Plants contain hundreds, if not thousands, of different constituent chemicals that interact in complex ways. Frequently, we simply do not know in detail how a particular herb works – even though its medicinal benefit is well established. The pharmacological approach to understanding how whole herbs work is like working a puzzle where only some of the pieces have been provided. Furthermore, although it is very useful to know that a plan contains certain active constituents, such information can be misleading on its own. For example, Chinese rhubarb works in two apparently opposite ways depending on the dosage: as a laxative at moderate to high doses; to treat diarrhea at a lower dose.
This example reveals a couple of fundamental truths about herbal medicine. Firstly, the experience of the herbal practitioner and of the patient often provide the most reliable guide to the medicinal effect of individual herbs. Secondly, the value of a medicinal herb cannot be reduced simply to a list of its active constituents.

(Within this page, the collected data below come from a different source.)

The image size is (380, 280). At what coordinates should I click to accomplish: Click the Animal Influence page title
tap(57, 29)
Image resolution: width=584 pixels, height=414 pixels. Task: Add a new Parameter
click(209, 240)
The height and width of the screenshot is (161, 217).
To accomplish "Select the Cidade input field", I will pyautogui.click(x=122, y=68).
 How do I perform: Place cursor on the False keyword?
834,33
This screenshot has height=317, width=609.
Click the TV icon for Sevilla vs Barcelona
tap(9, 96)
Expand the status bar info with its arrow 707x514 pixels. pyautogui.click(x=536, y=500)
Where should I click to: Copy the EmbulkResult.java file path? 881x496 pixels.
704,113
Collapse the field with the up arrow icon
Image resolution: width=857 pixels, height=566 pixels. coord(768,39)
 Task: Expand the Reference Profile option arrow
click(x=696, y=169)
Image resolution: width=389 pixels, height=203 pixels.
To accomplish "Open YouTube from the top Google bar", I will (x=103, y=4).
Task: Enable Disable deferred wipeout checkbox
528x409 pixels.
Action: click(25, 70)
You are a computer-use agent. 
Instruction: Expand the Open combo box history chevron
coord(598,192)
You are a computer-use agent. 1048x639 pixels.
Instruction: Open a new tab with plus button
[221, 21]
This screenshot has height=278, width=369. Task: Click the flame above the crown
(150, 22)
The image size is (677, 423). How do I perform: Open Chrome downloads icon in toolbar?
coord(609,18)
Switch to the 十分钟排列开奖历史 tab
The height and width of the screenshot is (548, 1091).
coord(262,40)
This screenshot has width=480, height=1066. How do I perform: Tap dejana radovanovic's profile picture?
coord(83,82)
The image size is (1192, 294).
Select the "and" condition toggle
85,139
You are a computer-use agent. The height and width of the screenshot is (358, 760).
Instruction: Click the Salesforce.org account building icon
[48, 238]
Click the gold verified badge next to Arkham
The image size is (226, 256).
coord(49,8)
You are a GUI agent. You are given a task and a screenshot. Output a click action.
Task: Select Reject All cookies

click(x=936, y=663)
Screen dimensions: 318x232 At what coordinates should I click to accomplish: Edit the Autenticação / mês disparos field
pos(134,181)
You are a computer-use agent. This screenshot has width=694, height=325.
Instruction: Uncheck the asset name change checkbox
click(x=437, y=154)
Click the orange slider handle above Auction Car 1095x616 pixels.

Plants as Foods & Medicines 

In general, the human body is much better suited to treatment with herbal remedies than with isolated chemical medicines. We have evolved side-by-side with plants over hundreds of thousands of years, and our digestive system and physiology as a whole are geared to digesting and utilizing plant-based foods, which often have a medicinal value as well as providing sustenance.
The dividing line between “foods” and “medicines” may not always be clear. Are lemons, papayas, onions, and oats foods or medicines? The answer, very simply, is that they are both. Lemon (Citrus limon) improves resistance to infection; papaya (Carica papaya) is taken in some parts of the world to expel worms; onion (Allium cepa) relieves bronchial infections; and oats (Avena sativa) support convalescence. Indeed, herbal medicine comes into its won when the distinctions between foods and medicines are removed.
Though we might eat a bowl of oatmeal oblivious to the medicinal benefits, it will, nonetheless, increase stamina, help the nervous system to function correctly, provide a good supply of B vitamins, and maintain regular bowel function. A similar range of benefits is provided by many of the other gentler-acting herbs.

Herbal Treatments 

The strategies that herbal practitioners adopt to prevent illness or restore health in their patients are different in the many and varied herbal traditions across the planet, but the effects that herbal medicines have within the body to improve health do not vary. There are many thousands of medicinal plants in use throuhgout the world, with a tremendous range of actions and degrees of potency. Most have a specific action on particular body systems and are known to be suitable for treating certain types of ailments

In the end, whether used as food or medicine, plants have been and will always remain an integral part of a healthy diet, and alternative medicine.